The sun sets on the lowest tide Mars had ever seen. Small creatures clung to the basaltic rocks and waved tiny flagella at that distant star, almost as if that plaintive gesture of goodbye would allow for one more perfect day.
Now, the ebb and flow of the stinging, salted seas was waning. Their dark green waves would cease to froth against the cracked rocks of the shore and the deep crimson sunset would have nothing to reflect off of. The atmosphere became choked with dust storms blowing ceaselessly from the dying inner continents and what life there was forced underground; the water frozen even deeper. There was nothing left for the planet to do but die utterly.
Rust. The mountains far away are rust, the sand sifting through crevices pools in crater beds like a liquid, the only existing seas on Mars. A twisting dust devil plows unheeded across the plain, in the salmon pink sky a bombastic rumbling is heard, distant thunder and the all-too-brief illuminations of lightning strikes hitting the forever parched ground.

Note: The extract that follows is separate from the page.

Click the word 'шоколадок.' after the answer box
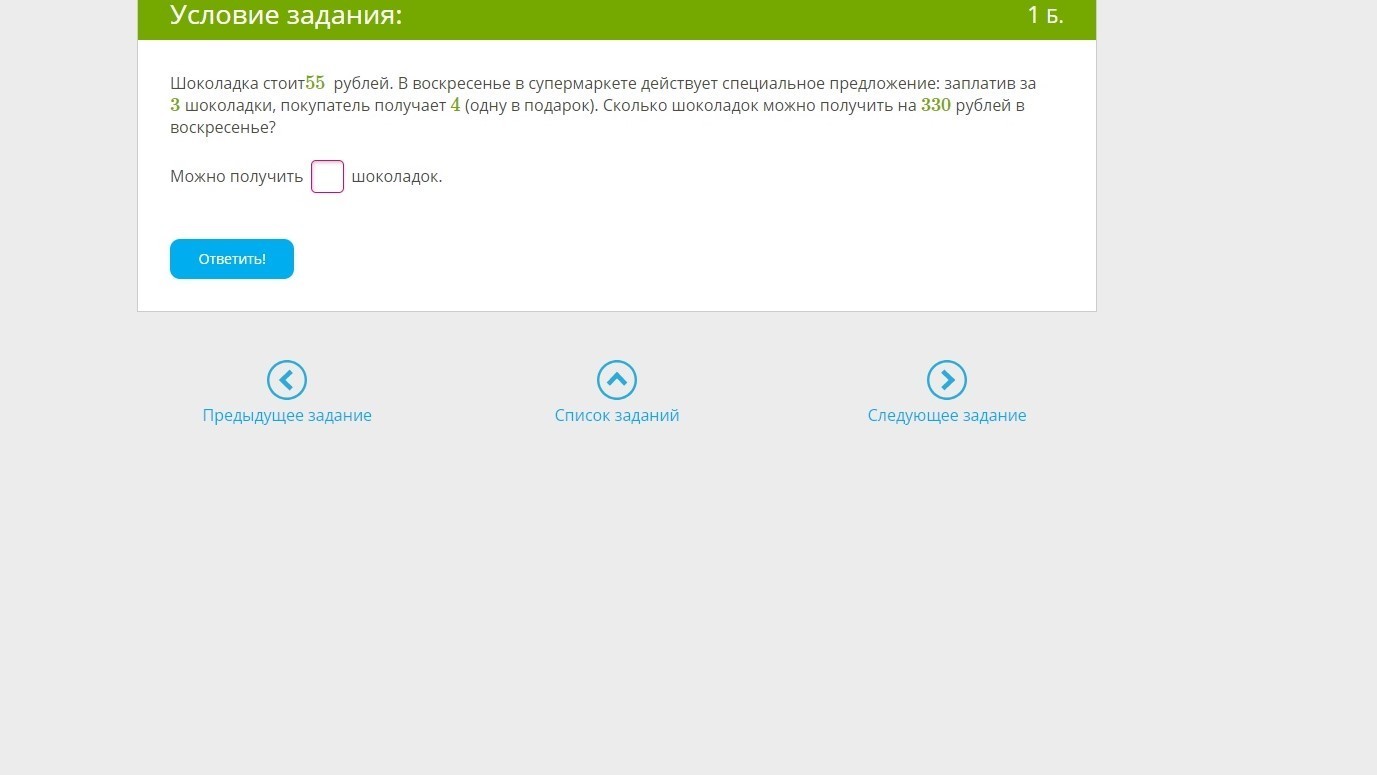This screenshot has height=775, width=1377. click(x=397, y=177)

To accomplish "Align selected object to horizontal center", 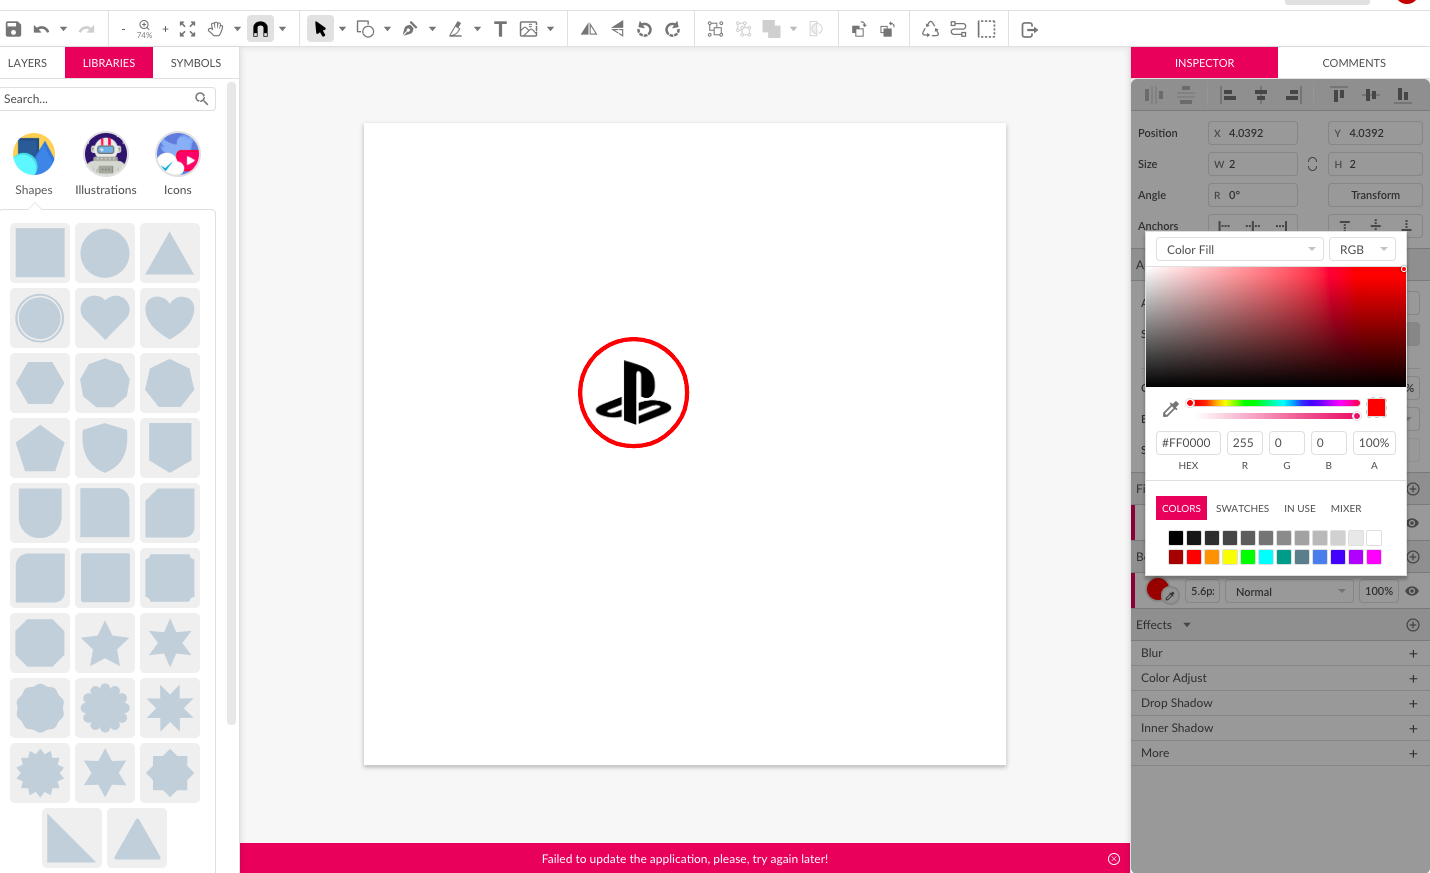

Not much can be seen without them as voluminous clouds of dust roll in from the south, tenuous winds roaring at a hundred miles per hour. These winds fill the billowing fabric of something falling out of the sky, blowing it far to the unmolested north – an emissary from the black, star sprinkled night.
Pale wisps of fragile cloud hangs around the shorn cliff face, the warmth of the local noon bleeding the hidden permafrost off into rivulets of salty sludge that runs down the red, red rocks. Overhead, glinting in stunning electric silver splashes a metallic orb hangs from a parachute. The glint changes to even brighter blasts of light as steam explodes from underneath the landing stranger. Dislodging small spheres of hematite and silicate, it forces forth a gush of rusted Martian mud.
With a loud crack the orb splits along seem lines and four petals unfold, the first flower ever seen on this world. The visitor crinkles and cracks, making foreign noises in the thin air. Small appendages unfurl to smell the sky, to taste the soil, and drink deep from the frozen seas. Yet these bits of waking metal, this alien presence will fail in its mission. Almost as soon as it starts, it stops. For its warm, its friendly vibrations so steady and so attractive encourage little creatures to peak out from their damaged hovels.
They move towards this metal emissary, swarming it, their combined weight forcing it to tip and snapping off its fragile antennae, inadvertently blinding and deafening their visitor. The beasts huddle on the white surface, ignoring the red and gold symbols of its origin; CCCP meaningless as an amino acid chain is to a toddler.
Mankind has arrived. There will be other landers, even wheeled machines with nuclear engines. One day soon, perambulating about on two legs, will arrive the offspring of Earth to greet the offspring of Mars.